したがって、被告は、本件各店舗におけるカラオケ装置による歌詞及び楽曲の上映又は再生につき演奏権ないし上映権侵害による不法行為責任を負うものというべきである(最高裁昭和63年3月15日第三小法廷判決・民集42巻3号199頁参照)。
(5) また、カラオケ装置により上映又は演奏される音楽著作物の大部分が著作権の対象であって、当該音楽著作物の著作権者の許諾がない限り著作権侵害を生じさせることは一般に認識されており、又は少なくとも容易に認識し得たものというべきである。さらに、甲5、8によれば、原告職員が、平成10年6月11日に「C」に出向き、同店のホステスに著作物利用許諾契約を手渡したのを初めとして、その後、数度にわたり、本件各店舗に出向いたり電話するなどして、被告ないし本件各店舗の従業員に対し著作物利用許諾契約の締結を申し入れたにもかかわらず、被告はこれを拒否したことが認められる。

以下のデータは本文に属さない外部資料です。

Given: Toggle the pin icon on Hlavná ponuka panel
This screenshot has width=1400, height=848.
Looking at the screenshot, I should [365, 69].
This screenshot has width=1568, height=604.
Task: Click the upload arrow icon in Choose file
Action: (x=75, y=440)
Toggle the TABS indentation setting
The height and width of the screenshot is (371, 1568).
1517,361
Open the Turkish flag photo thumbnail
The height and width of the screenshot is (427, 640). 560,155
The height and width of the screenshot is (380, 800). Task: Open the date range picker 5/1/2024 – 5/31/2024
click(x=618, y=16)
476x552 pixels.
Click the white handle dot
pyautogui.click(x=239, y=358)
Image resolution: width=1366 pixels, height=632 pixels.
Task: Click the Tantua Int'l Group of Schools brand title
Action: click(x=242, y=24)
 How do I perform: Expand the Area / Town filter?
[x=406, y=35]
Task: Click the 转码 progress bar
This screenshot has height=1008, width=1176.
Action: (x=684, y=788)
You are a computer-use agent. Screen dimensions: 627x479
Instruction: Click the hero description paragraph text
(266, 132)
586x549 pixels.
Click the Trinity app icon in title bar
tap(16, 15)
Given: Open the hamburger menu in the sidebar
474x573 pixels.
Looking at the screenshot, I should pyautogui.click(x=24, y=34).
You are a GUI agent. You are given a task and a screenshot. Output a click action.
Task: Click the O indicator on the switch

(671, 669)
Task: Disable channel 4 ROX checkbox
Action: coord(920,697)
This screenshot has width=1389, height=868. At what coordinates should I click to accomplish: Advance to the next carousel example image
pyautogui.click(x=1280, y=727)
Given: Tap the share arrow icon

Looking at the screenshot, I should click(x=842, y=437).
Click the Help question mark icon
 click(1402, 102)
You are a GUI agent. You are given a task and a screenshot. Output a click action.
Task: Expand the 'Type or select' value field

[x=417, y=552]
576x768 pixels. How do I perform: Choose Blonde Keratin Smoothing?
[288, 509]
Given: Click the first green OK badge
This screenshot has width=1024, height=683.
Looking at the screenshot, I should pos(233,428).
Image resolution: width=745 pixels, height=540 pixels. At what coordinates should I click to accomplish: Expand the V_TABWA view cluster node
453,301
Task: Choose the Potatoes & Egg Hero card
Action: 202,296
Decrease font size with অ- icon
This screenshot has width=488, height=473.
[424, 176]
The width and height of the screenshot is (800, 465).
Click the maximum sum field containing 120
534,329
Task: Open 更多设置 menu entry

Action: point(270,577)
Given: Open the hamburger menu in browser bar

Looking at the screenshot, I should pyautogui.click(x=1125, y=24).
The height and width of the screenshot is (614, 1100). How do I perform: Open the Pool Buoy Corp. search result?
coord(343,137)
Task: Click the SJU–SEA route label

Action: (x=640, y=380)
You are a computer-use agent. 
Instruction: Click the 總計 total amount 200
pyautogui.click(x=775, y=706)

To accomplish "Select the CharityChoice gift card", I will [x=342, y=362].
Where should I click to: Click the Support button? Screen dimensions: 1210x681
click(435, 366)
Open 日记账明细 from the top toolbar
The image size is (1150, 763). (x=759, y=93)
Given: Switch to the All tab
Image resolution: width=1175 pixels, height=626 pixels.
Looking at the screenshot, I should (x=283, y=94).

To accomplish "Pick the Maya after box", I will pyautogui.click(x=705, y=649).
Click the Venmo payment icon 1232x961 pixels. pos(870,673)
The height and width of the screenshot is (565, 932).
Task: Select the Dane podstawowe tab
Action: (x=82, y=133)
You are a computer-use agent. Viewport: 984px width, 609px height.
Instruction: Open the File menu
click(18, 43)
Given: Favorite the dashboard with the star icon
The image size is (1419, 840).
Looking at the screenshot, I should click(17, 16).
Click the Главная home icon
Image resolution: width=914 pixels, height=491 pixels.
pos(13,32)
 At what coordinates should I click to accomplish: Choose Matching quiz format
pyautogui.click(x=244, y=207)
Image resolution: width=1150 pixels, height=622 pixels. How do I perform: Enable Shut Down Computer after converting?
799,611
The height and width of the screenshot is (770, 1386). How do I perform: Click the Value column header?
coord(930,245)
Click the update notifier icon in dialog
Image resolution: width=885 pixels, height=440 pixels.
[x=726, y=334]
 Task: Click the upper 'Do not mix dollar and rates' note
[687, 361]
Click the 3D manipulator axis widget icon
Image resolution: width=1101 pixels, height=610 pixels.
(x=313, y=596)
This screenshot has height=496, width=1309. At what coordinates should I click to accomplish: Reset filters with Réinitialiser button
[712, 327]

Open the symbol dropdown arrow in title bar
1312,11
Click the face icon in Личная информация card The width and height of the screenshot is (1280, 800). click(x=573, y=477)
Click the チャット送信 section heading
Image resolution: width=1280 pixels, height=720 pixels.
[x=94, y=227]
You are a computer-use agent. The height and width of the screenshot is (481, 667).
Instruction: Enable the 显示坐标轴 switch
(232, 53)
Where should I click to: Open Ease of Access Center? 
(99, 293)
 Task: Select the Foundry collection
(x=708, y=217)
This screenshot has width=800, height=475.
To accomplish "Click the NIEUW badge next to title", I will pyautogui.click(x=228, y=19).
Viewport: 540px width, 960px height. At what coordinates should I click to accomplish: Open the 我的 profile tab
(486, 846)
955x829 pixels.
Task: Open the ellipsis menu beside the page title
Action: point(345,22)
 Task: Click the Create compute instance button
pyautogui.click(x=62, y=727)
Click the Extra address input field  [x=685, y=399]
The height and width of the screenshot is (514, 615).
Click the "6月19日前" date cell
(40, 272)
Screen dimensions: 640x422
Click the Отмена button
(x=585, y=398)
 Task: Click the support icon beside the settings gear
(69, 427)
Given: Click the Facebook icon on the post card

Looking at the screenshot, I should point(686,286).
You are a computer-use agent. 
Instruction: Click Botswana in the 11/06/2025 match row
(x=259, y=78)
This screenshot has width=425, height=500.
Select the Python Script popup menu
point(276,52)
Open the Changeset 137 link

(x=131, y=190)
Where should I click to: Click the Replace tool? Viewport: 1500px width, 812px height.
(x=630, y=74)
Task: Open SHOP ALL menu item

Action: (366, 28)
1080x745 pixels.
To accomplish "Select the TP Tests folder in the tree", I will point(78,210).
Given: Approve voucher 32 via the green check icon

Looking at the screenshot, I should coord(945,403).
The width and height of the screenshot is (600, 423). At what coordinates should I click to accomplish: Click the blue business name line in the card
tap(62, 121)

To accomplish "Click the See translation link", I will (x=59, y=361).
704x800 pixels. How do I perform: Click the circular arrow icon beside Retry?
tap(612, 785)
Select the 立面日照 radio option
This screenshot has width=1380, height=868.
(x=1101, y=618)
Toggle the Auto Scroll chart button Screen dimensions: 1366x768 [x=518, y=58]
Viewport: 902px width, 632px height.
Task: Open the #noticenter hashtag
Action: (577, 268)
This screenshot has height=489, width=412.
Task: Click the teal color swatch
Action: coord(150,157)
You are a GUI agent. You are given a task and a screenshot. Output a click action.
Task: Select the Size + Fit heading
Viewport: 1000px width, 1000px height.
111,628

したがって、被告は、本件各店舗において、原告の著作権を侵害することを知りながら、又は少なくとも過失により知らないで、原告の許諾を受けずに、原告の管理著作物を演奏、上映したことにより、原告の著作権を侵害したものであるから、これにより原告が被った上記使用料相当損害金合計101万2979円及び別紙遅延損害金目録A記載の遅延損害金を賠償すべき義務がある。
3 よって、主文のとおり判決する。